Uta König von Borstel: Unruhe (Verhalten, Scharren, Treten schon während der Fahrt - im Idealfall hat man natürlich eine Kamera im Hänger); Nach der Fahrt: erhöhter Puls, Zittern, Schwitzen, Unruhe, Schrammen, Verletzungen, breiiger Kot. Besonders verdächtig ist ein festgezurrter Anbindeknoten, wenn man nicht eine Spezialanbinder verwandt hat. Eine besonders enthusiastische Begrüßung der/des Besitzer/in ist auch ein Hinweis darauf, dass das Pferd auf der Fahrt unter starken Stress war/sich alleine gefühlt hat. Wenn ein Pferd, welches zuvor problemlos in den Hänger gestiegen ist, anschließend nur noch ungern einsteigt, ist das natürlich ebenfalls ein klarer Hinweis, das irgendwas im Hänger /auf der Fahrt oder auch am Zielort Probleme für das Pferd bereitet hat.

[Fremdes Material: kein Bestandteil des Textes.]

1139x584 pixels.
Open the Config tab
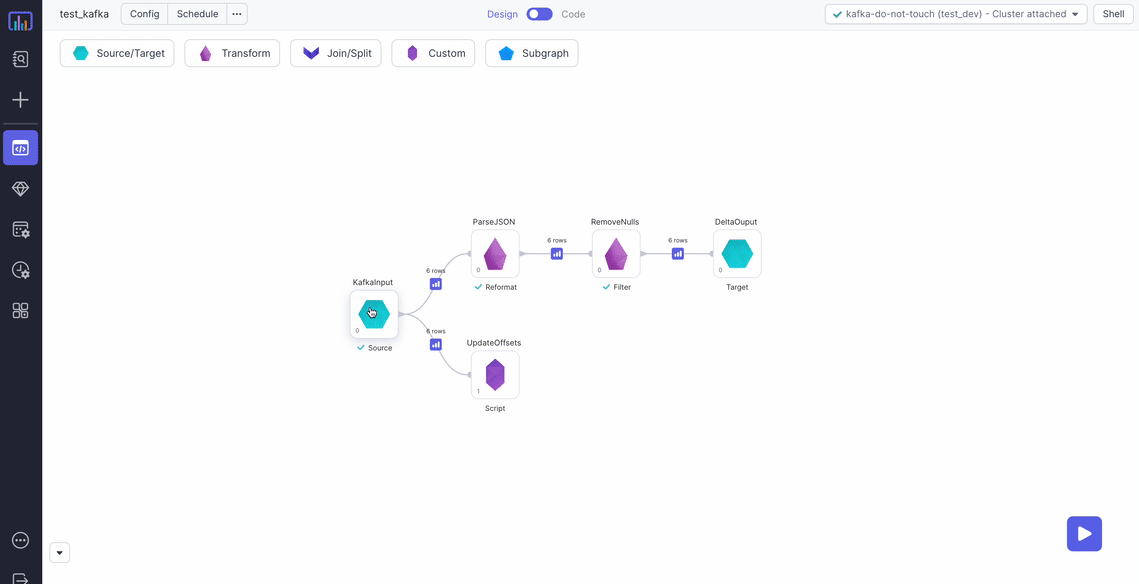click(143, 13)
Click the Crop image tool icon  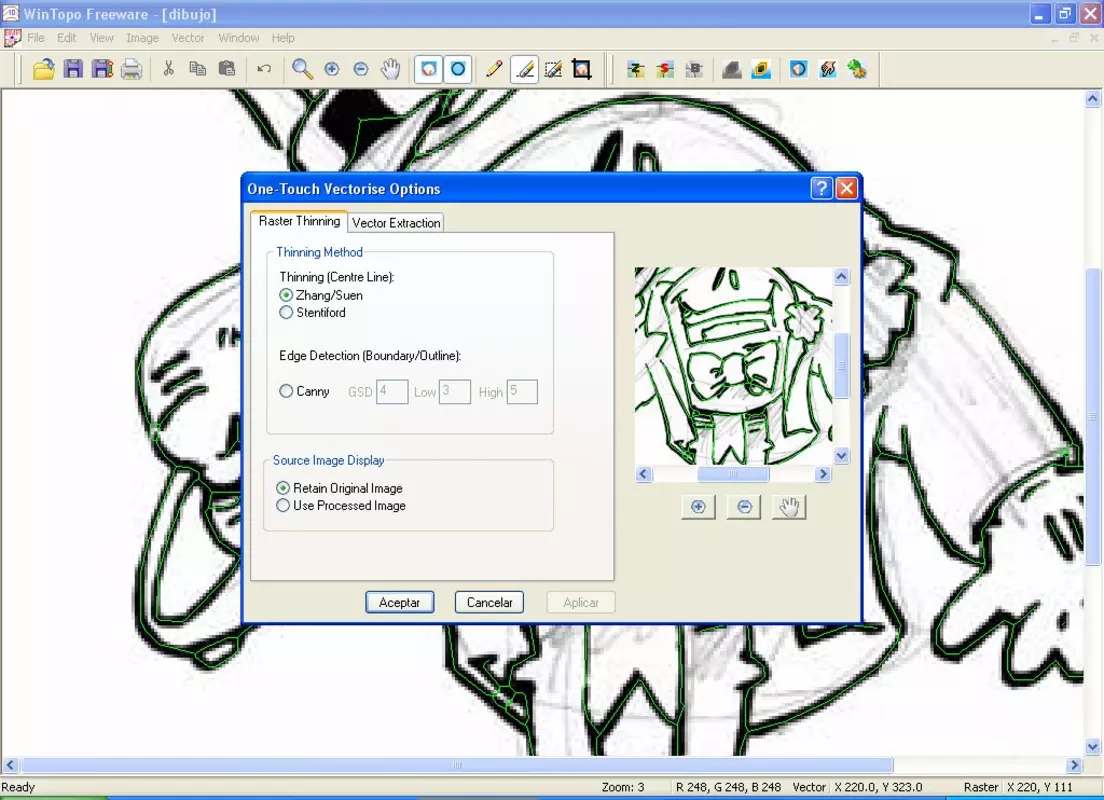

ETCD FreiZeitReiter: Eine häufig diskutierte Frage: Plane vs. Polydach? Ist die Plane nicht mehr zeitgemäß? Was spricht dagegen?

Uta König von Borstel:

a) Geräuschentwicklung während der Fahrt. Könnte für sensible Pferde ein zusätzliches Problem darstellen.
b) Stabilität. In Plane kann relativ schnell ein Loch entstehen. Das wiederum könnte Pferde in brenzligen Situationen dazu veranlassen, zu versuchen, durch dieses Loch rauszuspringen (in Panik versuche Pferde unmögliche Dinge). Im Falle eines Unfalls, sind die Pferde evtl. auch ein klein wenig besser geschützt in einem Hänger mit Polydach.
 Mir ist allerdings nichts zu Unfallstatistiken bekannt. Daher weiß ich nicht, wie theoretisch diese Überlegungen sind.

ETCD FreiZeitReiter: Mittlerweile ist der Fahrer verpflichtet, für eine tiergerechte Einstreu beim Transport zu sorgen. Welche Einstreu hat sich bewährt und welche nicht?

Uta König von Borstel: Auch hier liegen mir keine wissenschaftlichen Studien zu vor aber drei Dinge sind wichtig:
- rutschfest, gesundheitlich + aus Umweltchutzssicht unbedenklich
- gute Saugfähigkeit (auch von StVO vorgeschrieben, da Fahrzeuge keine Flüssigkeiten verlieren dürfen)
- Bekanntheit für das Pferd. Pferde haben einen sehr empfindsamen Geruchssinn. Möglicherweise kann Einstreu aus der eigenen Box helfen, die Akzeptanz des Hängers zu erhöhen/ den Stress zu reduzieren.

ETCD FreiZeitReiter: Wie ist es mit der ersten Fahrt des neu gekauften Pferdes: Welche Empfehlungen haben sich bewährt? (Ggf. auch Absetzer)

Uta König von Borstel: Im Idealfall gerade beim jungen Pferd / einem Pferd, was das Alleinsein nicht kennt, einen ruhigen, verträglichen Gefährten auf die Fahrt mitnehmen. 

ETCD FreiZeitReiter: Wie steht es um Transportgamaschen, Decken und Sicherheitshalfter - Wie viel Sicherheit bietet Zubehör wirklich und was ist Wunschdenken?

Uta König von Borstel: Jedes Zubehör am Pferd birgt immer auch die Gefahr des Festhängens. Daher bin ich da etwas vorsichtig, was die Schutzwirkung betrifft.